§ DATA UNDER STUDY:
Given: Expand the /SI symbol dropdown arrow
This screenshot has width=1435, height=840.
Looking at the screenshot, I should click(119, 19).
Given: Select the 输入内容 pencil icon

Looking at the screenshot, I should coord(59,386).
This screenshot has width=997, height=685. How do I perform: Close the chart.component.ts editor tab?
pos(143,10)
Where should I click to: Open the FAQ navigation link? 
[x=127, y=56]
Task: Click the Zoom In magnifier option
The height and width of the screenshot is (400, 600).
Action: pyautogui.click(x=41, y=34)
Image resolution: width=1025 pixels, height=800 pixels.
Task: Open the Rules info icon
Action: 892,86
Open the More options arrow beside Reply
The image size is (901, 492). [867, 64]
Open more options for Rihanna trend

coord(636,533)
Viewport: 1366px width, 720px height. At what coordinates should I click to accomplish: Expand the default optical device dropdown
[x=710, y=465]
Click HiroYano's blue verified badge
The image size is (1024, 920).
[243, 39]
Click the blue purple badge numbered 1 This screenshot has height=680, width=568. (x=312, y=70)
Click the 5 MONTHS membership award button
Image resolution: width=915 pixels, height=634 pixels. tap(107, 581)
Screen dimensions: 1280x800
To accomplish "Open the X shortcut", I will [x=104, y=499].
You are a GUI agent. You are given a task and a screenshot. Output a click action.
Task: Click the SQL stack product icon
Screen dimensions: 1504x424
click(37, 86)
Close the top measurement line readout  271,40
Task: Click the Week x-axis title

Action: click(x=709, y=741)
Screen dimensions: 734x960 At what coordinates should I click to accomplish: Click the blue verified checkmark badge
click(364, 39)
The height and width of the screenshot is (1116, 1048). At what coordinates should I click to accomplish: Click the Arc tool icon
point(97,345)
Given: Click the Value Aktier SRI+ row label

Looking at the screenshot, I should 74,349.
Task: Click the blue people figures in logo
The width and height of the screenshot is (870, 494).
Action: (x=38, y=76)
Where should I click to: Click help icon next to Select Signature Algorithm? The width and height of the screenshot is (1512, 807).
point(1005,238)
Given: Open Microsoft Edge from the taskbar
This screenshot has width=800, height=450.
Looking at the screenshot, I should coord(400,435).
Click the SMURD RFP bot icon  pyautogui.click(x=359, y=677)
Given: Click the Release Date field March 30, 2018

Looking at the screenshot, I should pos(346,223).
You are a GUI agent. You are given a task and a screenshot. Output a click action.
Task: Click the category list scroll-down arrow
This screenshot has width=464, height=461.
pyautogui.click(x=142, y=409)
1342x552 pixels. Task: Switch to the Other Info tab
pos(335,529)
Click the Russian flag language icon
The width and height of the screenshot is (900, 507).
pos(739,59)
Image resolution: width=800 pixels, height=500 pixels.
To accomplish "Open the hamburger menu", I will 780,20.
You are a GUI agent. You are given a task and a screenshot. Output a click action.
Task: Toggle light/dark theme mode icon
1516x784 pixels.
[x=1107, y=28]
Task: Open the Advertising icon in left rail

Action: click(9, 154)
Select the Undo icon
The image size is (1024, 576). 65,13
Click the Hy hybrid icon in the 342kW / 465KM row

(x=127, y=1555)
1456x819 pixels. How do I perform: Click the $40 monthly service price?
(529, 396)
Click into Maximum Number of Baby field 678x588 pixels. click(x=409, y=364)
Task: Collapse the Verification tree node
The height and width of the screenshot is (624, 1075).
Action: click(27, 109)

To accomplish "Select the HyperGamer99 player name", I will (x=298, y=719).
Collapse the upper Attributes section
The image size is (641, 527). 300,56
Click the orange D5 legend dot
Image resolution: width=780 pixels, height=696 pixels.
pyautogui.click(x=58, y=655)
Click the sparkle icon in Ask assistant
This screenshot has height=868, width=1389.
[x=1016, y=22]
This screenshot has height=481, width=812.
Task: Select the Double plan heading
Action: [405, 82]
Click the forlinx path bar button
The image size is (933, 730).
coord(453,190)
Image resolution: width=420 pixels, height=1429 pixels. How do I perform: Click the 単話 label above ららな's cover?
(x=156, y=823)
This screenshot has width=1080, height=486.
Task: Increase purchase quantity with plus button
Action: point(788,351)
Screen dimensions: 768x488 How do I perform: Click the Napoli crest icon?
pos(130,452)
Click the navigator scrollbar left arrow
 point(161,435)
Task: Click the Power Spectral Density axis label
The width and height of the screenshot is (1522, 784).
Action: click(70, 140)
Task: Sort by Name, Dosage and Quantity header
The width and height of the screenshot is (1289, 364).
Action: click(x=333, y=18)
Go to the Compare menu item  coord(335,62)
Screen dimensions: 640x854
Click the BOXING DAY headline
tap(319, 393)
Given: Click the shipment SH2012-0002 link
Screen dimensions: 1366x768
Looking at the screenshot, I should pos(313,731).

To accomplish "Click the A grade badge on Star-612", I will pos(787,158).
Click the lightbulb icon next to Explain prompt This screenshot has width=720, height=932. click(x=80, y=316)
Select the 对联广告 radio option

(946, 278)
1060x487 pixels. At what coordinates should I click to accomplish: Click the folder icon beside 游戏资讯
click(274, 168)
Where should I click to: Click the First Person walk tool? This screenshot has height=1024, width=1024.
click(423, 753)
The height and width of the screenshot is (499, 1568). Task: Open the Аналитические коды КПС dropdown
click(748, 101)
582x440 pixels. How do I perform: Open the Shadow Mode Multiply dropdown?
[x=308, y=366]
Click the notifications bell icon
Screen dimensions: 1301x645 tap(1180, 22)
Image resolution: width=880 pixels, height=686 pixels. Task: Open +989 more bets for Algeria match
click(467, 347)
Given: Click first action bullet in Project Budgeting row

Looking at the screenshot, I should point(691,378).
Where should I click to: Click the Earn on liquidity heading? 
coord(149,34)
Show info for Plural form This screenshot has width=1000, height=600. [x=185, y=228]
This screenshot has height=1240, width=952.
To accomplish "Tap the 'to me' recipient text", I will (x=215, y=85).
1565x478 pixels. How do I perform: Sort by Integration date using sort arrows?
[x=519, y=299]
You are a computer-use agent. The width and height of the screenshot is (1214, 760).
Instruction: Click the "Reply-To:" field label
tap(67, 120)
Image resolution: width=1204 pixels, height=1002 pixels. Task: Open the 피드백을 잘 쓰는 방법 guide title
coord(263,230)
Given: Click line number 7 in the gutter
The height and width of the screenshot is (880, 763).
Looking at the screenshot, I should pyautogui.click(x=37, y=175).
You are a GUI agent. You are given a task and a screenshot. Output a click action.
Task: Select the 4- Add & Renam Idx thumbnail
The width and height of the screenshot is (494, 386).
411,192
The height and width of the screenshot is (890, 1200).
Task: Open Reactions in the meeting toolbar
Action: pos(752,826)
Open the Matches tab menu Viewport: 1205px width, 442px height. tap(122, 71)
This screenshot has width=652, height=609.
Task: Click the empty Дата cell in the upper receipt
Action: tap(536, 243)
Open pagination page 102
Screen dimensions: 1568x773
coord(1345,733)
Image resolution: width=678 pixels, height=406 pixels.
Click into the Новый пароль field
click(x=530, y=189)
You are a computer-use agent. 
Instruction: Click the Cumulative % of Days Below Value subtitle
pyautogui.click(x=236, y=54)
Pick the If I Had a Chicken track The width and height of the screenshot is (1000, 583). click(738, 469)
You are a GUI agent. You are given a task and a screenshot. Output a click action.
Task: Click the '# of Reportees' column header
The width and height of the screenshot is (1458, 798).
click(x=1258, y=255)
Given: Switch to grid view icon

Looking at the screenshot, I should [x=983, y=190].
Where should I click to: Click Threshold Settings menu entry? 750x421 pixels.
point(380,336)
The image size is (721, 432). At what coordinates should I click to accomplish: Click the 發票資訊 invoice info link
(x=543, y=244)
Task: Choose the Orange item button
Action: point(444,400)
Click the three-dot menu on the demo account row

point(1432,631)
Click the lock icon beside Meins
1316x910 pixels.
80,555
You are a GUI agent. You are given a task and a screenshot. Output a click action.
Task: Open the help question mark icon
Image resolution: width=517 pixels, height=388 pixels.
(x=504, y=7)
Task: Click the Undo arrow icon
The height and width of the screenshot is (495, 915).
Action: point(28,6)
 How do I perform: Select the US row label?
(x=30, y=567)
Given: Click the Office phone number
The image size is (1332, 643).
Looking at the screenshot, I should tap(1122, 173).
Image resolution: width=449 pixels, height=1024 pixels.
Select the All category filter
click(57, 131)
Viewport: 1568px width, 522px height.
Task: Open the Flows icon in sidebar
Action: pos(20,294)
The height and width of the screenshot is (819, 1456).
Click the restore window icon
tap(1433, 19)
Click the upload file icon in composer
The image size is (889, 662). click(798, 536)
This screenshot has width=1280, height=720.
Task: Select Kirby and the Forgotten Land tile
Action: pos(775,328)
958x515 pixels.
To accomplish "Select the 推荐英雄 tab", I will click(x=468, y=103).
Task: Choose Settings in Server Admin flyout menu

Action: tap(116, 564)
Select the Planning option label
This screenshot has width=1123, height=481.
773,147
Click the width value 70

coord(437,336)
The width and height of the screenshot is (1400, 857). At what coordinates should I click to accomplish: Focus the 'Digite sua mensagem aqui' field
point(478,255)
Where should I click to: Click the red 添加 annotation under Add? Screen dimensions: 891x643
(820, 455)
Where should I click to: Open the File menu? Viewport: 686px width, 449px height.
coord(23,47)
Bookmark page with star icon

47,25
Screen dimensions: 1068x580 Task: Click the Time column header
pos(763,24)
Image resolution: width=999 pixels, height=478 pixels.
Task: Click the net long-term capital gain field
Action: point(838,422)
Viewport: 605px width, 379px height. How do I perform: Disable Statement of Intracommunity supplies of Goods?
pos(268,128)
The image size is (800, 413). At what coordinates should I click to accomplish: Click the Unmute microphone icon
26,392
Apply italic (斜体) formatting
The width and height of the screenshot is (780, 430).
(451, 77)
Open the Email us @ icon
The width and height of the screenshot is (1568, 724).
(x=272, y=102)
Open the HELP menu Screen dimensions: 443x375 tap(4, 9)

§ WHAT YOU HAVE TO DO: Starting at the line above that contains "Viewport: 1366px width, 720px", repeat each line exactly up to and including the line that contains "Click the SMURD", and stop there.

§ TASK RESULT:
Viewport: 1366px width, 720px height. At what coordinates should I click to accomplish: Expand the default optical device dropdown
[x=710, y=465]
Click HiroYano's blue verified badge
The image size is (1024, 920).
[243, 39]
Click the blue purple badge numbered 1 This screenshot has height=680, width=568. (x=312, y=70)
Click the 5 MONTHS membership award button
Image resolution: width=915 pixels, height=634 pixels. tap(107, 581)
Screen dimensions: 1280x800
To accomplish "Open the X shortcut", I will [x=104, y=499].
You are a GUI agent. You are given a task and a screenshot. Output a click action.
Task: Click the SQL stack product icon
Screen dimensions: 1504x424
click(37, 86)
Close the top measurement line readout  271,40
Task: Click the Week x-axis title

Action: click(x=709, y=741)
Screen dimensions: 734x960 At what coordinates should I click to accomplish: Click the blue verified checkmark badge
click(364, 39)
The height and width of the screenshot is (1116, 1048). At what coordinates should I click to accomplish: Click the Arc tool icon
point(97,345)
Given: Click the Value Aktier SRI+ row label

Looking at the screenshot, I should 74,349.
Task: Click the blue people figures in logo
The width and height of the screenshot is (870, 494).
Action: (x=38, y=76)
Where should I click to: Click help icon next to Select Signature Algorithm? The width and height of the screenshot is (1512, 807).
point(1005,238)
Given: Open Microsoft Edge from the taskbar
This screenshot has width=800, height=450.
Looking at the screenshot, I should coord(400,435).
Click the SMURD RFP bot icon  pyautogui.click(x=359, y=677)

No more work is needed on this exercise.